I don't remember that incident. I would be, once again, another of those examples where Asurans can't get **** from weapons which regularly own hiveships in all other conditions.
If I really wanted to be a *****, I'd ask why they didn't ram hiveships, considering how that absurd slow crash was enough to destroy one, when it was sacrificed to destroy a Wraith base on the ground.
If I really wanted to be a *****, I'd ask why they didn't ram hiveships, considering how that absurd slow crash was enough to destroy one, when it was sacrificed to destroy a Wraith base on the ground.
I see that one, the ship starts farting internal fires left and right from the moment a single hiveship enters the dance.
Let's just say that Michael found some Wraith tech he used to upgrade his hiveships.
I loved how that blue donut of doom destroyed the two other ships. How fortunate that they both were on the planar path of that holy ring.
That said, the missiles she fired clearly damaged the hiveships. One had a gap with jumping glowy yellow arcs (you can see that before she rams one).
I loved how that blue donut of doom destroyed the two other ships. How fortunate that they both were on the planar path of that holy ring.
That said, the missiles she fired clearly damaged the hiveships. One had a gap with jumping glowy yellow arcs (you can see that before she rams one).
Wait, that's behind the scene official stuff? They thought they were doing Tau'ri ships?

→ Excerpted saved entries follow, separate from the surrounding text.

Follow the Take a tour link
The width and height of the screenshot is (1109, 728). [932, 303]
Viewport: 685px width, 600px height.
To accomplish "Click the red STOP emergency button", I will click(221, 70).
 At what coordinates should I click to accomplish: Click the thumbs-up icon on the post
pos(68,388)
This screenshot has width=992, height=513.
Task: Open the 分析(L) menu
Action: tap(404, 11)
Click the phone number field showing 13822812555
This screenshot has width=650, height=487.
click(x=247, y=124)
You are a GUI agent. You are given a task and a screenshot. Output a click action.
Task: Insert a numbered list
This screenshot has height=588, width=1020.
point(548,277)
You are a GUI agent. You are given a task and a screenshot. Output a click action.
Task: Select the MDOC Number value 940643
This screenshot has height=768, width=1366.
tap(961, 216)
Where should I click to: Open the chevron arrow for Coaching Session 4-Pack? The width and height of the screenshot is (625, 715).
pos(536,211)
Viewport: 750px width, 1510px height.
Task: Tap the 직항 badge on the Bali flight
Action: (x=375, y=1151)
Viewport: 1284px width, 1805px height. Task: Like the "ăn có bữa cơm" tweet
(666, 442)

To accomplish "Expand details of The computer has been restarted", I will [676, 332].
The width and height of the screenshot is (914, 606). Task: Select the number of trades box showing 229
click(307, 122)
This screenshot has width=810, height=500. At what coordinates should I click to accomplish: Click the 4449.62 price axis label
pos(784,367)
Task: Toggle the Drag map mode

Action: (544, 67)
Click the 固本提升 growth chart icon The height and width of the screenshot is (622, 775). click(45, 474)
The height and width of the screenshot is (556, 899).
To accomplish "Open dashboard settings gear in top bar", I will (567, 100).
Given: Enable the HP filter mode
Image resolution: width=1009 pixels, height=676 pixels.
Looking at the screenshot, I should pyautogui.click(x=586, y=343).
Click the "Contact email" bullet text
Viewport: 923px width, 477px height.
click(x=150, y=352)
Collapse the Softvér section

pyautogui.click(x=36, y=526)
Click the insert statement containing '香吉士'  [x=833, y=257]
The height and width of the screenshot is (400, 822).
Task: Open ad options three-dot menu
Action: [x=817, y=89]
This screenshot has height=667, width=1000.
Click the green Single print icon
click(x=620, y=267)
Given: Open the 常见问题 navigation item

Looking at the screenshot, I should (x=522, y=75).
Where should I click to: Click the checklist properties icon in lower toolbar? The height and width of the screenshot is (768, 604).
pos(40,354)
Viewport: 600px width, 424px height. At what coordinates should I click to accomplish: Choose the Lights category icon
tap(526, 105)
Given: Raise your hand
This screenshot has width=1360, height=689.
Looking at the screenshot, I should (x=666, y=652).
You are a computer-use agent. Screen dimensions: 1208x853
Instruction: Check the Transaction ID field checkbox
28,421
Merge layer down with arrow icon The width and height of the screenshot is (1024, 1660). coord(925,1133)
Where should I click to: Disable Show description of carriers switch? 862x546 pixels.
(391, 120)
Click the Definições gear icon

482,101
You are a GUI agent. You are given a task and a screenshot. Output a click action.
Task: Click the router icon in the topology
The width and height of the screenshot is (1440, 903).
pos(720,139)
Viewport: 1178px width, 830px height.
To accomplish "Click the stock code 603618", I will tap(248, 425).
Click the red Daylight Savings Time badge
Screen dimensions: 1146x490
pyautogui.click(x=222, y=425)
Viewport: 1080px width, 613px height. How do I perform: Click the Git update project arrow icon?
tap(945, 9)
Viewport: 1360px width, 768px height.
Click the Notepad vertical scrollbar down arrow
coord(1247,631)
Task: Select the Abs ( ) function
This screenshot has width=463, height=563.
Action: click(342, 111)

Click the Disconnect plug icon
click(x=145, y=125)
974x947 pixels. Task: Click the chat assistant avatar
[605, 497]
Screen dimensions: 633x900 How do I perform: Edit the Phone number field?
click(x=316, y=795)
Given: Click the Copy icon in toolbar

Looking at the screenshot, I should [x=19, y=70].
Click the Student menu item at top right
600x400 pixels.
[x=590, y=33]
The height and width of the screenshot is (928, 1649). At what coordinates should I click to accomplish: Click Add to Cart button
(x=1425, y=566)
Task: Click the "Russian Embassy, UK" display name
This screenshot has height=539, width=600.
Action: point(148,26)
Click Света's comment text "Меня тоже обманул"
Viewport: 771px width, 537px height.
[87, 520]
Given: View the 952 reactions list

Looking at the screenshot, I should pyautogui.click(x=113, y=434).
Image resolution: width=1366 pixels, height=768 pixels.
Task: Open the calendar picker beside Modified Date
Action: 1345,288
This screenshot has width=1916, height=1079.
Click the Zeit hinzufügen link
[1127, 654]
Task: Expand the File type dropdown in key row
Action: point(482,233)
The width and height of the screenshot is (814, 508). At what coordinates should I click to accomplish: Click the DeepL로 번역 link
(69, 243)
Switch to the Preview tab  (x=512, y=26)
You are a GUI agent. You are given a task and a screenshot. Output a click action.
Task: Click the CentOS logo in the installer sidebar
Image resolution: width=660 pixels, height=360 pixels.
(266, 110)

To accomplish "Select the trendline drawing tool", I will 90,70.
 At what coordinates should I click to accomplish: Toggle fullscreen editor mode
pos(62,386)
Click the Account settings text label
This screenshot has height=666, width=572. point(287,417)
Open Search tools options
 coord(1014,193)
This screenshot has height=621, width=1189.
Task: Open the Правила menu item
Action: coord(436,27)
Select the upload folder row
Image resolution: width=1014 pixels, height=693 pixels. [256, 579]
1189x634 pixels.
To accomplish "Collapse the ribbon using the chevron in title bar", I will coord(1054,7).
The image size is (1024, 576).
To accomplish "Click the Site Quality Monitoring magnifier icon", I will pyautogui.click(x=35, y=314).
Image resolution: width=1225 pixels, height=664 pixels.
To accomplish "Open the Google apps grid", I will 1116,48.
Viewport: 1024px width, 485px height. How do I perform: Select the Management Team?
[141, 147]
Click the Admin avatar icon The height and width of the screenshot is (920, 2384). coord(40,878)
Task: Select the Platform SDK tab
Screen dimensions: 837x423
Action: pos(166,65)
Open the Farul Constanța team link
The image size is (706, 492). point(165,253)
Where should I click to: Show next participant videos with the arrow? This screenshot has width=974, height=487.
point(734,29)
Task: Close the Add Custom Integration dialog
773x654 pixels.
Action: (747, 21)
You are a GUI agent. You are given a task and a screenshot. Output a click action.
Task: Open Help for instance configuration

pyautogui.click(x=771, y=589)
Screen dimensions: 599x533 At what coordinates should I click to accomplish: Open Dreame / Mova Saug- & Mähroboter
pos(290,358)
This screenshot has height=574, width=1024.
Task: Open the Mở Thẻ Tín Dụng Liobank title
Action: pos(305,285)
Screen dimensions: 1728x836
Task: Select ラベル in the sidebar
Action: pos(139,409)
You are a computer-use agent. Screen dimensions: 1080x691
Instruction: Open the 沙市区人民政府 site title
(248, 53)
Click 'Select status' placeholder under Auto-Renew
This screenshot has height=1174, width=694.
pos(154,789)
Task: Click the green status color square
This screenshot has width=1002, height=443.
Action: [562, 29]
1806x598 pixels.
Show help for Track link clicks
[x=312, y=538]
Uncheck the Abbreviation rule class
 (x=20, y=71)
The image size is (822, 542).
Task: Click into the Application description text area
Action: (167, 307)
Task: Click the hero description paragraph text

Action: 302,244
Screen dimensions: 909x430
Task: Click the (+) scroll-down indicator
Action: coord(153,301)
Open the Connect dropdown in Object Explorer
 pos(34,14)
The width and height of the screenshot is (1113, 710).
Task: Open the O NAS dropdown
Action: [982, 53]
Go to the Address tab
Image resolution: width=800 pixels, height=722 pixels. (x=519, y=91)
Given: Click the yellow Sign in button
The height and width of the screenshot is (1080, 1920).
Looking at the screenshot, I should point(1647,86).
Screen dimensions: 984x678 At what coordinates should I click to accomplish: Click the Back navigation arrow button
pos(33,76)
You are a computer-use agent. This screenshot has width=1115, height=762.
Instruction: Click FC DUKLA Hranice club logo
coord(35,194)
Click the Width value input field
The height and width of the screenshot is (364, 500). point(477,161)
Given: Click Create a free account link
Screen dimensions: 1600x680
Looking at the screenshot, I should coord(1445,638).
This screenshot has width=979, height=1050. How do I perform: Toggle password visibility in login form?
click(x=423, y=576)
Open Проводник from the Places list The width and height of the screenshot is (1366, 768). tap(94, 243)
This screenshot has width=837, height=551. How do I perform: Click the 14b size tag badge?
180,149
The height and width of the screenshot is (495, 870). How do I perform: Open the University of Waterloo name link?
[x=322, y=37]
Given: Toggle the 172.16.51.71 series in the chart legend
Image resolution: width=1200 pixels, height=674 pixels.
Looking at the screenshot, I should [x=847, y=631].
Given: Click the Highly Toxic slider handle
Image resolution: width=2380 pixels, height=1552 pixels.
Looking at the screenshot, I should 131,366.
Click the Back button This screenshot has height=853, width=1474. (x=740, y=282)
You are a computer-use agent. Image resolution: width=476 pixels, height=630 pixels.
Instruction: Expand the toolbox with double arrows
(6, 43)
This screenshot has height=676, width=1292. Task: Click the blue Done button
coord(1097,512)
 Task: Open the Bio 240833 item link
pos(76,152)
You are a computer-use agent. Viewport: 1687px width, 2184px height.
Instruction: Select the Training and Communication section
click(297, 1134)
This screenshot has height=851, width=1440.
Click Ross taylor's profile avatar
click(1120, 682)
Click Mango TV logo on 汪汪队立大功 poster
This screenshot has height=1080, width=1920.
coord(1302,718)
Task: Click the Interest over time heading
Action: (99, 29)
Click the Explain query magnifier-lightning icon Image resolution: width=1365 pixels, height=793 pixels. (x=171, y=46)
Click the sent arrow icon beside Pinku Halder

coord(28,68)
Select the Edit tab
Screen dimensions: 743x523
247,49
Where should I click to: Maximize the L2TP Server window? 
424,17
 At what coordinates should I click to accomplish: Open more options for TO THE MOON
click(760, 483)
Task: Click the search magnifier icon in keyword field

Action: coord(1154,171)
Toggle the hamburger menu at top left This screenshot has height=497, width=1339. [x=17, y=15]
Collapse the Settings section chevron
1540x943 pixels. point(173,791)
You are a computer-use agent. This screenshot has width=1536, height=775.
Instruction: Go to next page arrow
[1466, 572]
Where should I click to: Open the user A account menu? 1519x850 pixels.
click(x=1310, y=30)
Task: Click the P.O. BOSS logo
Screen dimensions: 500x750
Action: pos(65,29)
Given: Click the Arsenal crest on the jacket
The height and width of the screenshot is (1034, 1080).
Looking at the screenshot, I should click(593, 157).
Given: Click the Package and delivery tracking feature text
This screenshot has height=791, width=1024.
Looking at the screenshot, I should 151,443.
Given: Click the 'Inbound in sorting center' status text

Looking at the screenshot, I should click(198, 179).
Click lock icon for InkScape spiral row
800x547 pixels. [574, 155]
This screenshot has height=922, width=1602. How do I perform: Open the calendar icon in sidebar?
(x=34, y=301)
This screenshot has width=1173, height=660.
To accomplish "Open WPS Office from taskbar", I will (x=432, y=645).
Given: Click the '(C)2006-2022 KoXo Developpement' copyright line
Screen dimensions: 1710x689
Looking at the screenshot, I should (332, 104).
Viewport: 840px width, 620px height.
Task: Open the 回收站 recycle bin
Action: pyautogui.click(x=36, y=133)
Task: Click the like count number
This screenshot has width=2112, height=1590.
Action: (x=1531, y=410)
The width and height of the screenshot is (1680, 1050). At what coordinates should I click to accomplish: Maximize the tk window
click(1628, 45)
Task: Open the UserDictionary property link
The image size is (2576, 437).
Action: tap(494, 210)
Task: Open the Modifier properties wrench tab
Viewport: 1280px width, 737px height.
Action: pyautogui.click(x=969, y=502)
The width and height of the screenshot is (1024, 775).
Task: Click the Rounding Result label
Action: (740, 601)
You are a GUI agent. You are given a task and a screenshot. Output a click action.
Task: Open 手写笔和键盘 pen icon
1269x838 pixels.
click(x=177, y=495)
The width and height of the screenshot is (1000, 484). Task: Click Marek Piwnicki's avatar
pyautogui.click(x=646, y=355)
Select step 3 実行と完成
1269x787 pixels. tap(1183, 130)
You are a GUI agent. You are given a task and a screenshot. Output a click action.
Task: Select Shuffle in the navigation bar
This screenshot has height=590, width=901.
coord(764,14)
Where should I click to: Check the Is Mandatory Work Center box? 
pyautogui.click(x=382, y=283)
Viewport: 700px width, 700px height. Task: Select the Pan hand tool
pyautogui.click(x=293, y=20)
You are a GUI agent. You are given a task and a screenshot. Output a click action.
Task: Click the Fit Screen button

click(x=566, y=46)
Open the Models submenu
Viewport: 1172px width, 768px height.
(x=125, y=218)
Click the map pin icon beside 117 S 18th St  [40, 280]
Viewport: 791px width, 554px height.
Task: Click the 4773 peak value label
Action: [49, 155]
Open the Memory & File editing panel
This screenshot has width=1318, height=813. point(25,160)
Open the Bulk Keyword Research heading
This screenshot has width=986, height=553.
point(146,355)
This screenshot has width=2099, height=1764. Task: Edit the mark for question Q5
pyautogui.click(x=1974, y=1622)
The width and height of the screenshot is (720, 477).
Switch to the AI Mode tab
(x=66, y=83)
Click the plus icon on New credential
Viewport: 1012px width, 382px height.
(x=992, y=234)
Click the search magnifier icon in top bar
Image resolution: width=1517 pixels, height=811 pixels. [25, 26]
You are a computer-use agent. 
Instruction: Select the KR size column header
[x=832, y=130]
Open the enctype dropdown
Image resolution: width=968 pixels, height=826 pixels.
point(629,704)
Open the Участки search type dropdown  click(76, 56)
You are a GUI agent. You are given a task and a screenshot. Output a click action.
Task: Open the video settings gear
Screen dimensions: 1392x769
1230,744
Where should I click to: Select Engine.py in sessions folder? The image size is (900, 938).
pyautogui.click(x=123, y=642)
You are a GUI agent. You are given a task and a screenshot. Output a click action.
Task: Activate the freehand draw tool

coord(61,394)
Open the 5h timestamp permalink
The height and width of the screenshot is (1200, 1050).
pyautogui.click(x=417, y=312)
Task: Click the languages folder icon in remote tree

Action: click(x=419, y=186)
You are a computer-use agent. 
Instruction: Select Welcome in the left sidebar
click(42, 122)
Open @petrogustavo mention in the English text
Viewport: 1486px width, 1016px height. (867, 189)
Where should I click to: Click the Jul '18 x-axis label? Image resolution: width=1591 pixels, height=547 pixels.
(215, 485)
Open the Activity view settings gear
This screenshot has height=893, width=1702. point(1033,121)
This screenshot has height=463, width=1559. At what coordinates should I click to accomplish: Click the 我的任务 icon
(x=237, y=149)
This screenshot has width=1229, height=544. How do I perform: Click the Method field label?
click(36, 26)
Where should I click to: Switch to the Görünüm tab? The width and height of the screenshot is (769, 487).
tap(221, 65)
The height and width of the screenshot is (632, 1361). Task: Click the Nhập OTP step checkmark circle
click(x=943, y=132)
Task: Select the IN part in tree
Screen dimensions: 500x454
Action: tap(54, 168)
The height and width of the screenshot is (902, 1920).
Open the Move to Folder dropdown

I've seen artwork, but I think it's both a late one and it looks crude and ugly. Plenty of angled structures, chisel this and chamfer that. In 2D. Very far from even a rough Aurora.
I've seen artwork, but I think it's both a late one and it looks crude and ugly. Plenty of angled structures, chisel this and chamfer that. In 2D. Very far from even a rough Aurora.
It seems thekillman has likewise posted some of that concept art, thanks.